«Quand les opinions admises sont appelées à de grands changements, quand les principes reconnus sont bouleversés par les révolutions, en sorte qu'on se sent comme transporté dans un autre monde, où le mieux semble être de renoncer à avoir du caractère, et de prendre à chaque instant le masque nouveau que réclame la fortune changeante, alors de vrais Brutus sont appelés oppresseurs de la liberté latine, alors on entend faire l'apologie de Catilina!
«Notre auteur a su éviter un écueil contre lequel sont venus échouer tous ceux qui ont écrit sur la Révolution française, et qui n'ont droit qu'à la désignation de contre-révolutionnaires: on ne trouve pas chez eux un jugement sain sur les affaires politiques.
«On doit reconnaître que le style de notre auteur, en certains endroits[ [30], a quelque chose d'oraculeux, et trahit un esprit romanesque qui ne s'accorde pas avec un sujet aussi élevé. Mais je crois y voir un effort pour relier les théories de l'auteur et les faits, pour jeter un pont entre des idées, qui autrement sembleraient contradictoires ou funestes à la société.
«Je me résume en disant que l'auteur semble avoir voulu être calme dans un sujet qui met les passions en jeu; il a eu en vue un avenir heureux, et s'est attaché à écarter les fantômes que crée l'inquiétude; il a recherché tout ce qui est pur, doux, magnanime, en repoussant les idées fausses, serviles et désordonnées. Plût à Dieu qu'il y eût beaucoup de partisans de ces grandes et nobles aspirations! Ames tendres et vertueuses, c'est la paix que vous devez appeler de vos cris, une paix éternelle, qui console le pauvre genre humain. Ah! ce devrait être l'unique vœu de tous les cœurs!

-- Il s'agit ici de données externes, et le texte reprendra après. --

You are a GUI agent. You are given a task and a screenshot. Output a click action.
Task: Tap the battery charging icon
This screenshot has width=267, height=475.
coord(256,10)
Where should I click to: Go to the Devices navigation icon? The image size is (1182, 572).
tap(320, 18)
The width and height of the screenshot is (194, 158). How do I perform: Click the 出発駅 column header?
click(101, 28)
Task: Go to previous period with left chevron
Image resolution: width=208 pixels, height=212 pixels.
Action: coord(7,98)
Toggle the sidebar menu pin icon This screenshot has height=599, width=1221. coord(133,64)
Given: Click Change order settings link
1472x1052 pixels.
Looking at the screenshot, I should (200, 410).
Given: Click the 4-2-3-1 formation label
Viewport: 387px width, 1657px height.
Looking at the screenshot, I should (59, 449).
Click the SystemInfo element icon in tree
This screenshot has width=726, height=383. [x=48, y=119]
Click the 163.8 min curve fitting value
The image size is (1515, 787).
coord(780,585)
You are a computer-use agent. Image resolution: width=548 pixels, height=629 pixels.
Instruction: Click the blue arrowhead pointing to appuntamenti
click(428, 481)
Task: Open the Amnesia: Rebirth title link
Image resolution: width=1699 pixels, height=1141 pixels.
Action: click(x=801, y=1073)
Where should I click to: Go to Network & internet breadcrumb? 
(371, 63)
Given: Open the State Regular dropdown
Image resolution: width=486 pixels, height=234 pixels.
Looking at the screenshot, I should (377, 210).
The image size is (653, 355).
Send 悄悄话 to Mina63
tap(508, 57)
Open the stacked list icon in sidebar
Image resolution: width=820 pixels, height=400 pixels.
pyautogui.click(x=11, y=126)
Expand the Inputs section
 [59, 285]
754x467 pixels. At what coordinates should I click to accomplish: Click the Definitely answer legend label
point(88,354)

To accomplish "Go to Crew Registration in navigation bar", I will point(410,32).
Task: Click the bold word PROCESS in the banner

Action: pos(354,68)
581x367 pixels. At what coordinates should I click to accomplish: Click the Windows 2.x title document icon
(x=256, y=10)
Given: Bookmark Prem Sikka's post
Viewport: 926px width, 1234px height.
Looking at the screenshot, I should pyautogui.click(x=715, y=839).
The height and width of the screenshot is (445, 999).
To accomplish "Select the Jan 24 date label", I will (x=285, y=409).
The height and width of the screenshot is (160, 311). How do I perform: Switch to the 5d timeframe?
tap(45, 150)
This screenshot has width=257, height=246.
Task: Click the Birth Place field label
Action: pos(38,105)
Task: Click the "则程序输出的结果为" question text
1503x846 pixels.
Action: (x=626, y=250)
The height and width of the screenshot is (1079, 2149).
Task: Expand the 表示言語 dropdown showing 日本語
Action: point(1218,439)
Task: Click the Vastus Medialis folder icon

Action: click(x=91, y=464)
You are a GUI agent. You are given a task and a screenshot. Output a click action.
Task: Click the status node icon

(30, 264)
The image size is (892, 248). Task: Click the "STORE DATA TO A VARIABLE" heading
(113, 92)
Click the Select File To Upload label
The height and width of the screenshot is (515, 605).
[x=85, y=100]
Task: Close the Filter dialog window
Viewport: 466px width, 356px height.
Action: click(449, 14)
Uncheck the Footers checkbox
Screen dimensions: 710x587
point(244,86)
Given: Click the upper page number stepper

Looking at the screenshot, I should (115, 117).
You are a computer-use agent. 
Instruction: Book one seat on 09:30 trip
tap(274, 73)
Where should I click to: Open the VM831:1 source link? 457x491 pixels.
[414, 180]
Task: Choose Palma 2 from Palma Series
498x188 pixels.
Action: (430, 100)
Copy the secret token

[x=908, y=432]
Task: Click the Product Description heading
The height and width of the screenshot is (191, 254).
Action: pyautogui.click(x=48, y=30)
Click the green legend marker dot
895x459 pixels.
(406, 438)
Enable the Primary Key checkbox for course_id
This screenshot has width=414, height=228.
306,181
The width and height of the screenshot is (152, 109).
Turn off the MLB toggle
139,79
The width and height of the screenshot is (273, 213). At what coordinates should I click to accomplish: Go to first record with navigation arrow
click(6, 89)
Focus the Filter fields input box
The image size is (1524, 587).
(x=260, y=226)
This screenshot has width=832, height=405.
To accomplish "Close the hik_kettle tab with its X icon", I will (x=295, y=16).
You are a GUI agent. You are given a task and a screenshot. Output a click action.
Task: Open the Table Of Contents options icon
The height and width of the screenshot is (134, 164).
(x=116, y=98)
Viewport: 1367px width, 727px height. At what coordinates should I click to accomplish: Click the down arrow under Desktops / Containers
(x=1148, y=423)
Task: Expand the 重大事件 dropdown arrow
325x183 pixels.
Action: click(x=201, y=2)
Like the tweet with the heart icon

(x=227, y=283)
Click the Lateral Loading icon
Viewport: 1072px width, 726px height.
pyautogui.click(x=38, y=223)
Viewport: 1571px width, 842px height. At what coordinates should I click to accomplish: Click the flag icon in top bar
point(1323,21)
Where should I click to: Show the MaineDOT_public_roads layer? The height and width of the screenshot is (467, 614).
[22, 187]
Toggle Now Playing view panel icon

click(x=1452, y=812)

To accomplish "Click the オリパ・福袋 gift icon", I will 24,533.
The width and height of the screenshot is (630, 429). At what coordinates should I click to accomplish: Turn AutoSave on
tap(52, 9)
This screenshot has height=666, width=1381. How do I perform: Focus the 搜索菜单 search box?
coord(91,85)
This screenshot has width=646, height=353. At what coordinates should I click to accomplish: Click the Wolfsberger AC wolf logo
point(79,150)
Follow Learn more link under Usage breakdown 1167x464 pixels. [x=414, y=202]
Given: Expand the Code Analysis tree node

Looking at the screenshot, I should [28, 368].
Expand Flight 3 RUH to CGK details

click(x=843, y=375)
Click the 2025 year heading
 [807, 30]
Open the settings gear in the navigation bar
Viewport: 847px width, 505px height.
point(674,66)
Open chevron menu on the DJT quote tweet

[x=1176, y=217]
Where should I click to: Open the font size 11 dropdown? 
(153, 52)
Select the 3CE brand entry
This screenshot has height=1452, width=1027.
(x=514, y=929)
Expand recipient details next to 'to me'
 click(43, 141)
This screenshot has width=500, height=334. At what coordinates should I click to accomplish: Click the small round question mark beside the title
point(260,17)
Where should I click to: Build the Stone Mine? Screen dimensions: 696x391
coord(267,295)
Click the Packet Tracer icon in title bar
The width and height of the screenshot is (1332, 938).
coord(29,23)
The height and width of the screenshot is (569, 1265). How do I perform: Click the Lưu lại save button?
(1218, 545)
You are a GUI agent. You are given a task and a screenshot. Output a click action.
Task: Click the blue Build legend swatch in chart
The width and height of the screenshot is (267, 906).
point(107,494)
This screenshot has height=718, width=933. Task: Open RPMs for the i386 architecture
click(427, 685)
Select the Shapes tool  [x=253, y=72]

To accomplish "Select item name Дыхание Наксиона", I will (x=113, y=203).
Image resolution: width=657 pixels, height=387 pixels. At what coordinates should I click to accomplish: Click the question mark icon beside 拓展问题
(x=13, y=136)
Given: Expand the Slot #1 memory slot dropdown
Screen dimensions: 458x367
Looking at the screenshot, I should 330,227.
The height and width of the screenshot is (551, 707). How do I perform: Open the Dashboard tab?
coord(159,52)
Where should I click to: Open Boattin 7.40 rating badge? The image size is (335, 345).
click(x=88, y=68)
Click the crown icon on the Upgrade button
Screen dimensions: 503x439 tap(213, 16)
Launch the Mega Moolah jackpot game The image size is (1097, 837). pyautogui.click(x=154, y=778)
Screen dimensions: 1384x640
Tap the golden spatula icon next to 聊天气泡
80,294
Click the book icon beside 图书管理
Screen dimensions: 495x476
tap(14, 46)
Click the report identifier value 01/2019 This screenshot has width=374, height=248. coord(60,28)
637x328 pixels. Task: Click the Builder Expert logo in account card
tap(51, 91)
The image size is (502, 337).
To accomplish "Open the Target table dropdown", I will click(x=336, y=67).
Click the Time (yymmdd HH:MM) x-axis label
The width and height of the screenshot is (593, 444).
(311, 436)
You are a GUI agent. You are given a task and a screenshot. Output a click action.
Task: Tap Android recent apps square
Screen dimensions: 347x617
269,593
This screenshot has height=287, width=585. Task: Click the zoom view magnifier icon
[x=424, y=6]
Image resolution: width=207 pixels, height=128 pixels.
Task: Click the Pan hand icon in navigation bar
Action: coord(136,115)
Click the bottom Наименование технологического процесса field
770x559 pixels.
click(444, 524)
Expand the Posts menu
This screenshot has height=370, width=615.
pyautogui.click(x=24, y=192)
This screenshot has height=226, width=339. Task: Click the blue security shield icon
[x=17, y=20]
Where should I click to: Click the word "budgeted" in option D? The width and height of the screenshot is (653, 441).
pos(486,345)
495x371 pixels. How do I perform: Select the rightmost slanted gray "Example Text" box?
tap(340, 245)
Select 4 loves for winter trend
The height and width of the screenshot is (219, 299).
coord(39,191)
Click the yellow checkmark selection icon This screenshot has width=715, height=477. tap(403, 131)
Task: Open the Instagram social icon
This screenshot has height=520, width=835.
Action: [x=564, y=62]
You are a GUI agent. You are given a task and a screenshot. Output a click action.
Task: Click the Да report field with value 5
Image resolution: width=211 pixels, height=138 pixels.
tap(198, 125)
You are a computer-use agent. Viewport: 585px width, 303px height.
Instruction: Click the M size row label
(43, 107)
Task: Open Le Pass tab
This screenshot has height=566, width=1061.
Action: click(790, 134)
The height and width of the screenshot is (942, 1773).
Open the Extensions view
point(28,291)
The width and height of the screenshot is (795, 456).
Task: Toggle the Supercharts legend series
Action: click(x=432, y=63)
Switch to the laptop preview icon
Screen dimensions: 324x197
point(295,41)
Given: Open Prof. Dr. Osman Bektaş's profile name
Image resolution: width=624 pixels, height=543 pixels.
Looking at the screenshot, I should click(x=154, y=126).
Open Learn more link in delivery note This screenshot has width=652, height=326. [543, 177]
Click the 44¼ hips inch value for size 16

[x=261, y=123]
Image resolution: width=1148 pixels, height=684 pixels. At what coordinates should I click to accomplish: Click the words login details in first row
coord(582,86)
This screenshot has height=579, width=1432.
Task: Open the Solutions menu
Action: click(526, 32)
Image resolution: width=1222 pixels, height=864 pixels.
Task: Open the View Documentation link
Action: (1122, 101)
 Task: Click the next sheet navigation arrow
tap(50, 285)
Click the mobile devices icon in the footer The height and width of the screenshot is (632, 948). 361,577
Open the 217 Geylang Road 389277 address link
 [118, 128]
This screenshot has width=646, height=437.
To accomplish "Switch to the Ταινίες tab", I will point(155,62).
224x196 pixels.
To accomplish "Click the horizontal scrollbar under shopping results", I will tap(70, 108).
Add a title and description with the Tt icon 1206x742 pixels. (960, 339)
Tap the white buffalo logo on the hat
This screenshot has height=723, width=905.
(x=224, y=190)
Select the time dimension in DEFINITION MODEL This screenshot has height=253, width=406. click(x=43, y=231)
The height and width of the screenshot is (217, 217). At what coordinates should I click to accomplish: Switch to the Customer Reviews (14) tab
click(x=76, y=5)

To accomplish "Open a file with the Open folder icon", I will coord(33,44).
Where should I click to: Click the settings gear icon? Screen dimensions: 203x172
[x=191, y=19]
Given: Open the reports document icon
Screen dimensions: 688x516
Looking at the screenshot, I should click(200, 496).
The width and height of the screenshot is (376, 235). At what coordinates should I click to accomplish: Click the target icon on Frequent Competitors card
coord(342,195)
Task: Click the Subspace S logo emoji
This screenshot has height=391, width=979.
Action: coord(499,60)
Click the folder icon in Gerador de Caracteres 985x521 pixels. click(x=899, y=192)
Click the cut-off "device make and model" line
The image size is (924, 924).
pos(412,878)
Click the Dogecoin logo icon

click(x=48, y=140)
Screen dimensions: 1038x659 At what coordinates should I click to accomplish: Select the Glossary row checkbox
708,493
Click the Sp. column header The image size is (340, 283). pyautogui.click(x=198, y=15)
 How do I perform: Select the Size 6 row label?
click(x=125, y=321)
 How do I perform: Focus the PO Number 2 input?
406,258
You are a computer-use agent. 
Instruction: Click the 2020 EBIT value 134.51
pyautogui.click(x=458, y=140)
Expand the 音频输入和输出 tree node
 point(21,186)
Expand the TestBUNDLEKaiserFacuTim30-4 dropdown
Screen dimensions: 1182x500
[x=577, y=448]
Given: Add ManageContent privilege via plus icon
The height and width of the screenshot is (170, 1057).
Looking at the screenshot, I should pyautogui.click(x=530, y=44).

«Et vous, imaginations échauffées, c'est par vous seules que l'humanité est en proie aux tourments!»
Une traduction tout à fait littérale de ce morceau n'eût fait que le rendre encore plus ridicule, et notre paraphrase ne nous satisfait qu'à moitié. Cette préface est l'œuvre d'un inconnu, à la tête échauffée, et qui garde néanmoins la prudence, la réserve que des siècles de servitude avaient rendues innées aux Italiens de son temps. Il parle, et on a peine à savoir ce qu'il a voulu dire. Il faut le deviner, au risque de s'égarer.
Mais ce bouillonnement d'idées troubles est un symptôme frappant de la fermentation qu'avaient créée en Italie le spectacle de la Révolution française, la marche victorieuse de l'armée de Bonaparte, et l'établissement de républiques éphémères.
Pendant toute la durée du XIXe siècle, les Souvenirs de mon dernier voyage à Paris n'ont été mentionnés que par un seul écrivain, M. Taine, qui n'a pas su en identifier l'auteur. Dans les Origines de la France contemporaine, aux tomes II et III de la Révolution, notre Meister, qui est cité seize fois, est toujours nommé Meissner. L'Index qui termine le tome dernier des Origines, indique ce nom avec plus de détails: «Meissner (Auguste-Gottlieb), littérateur allemand.»—Ce Meissner (1753-1807) a fait des romans et d'autres ouvrages; on a ses œuvres en 36 volumes in-8.
L'erreur de Taine a été relevée par M. Aulard (Taine, historien de la Révolution française. Paris, 1907, p. 210).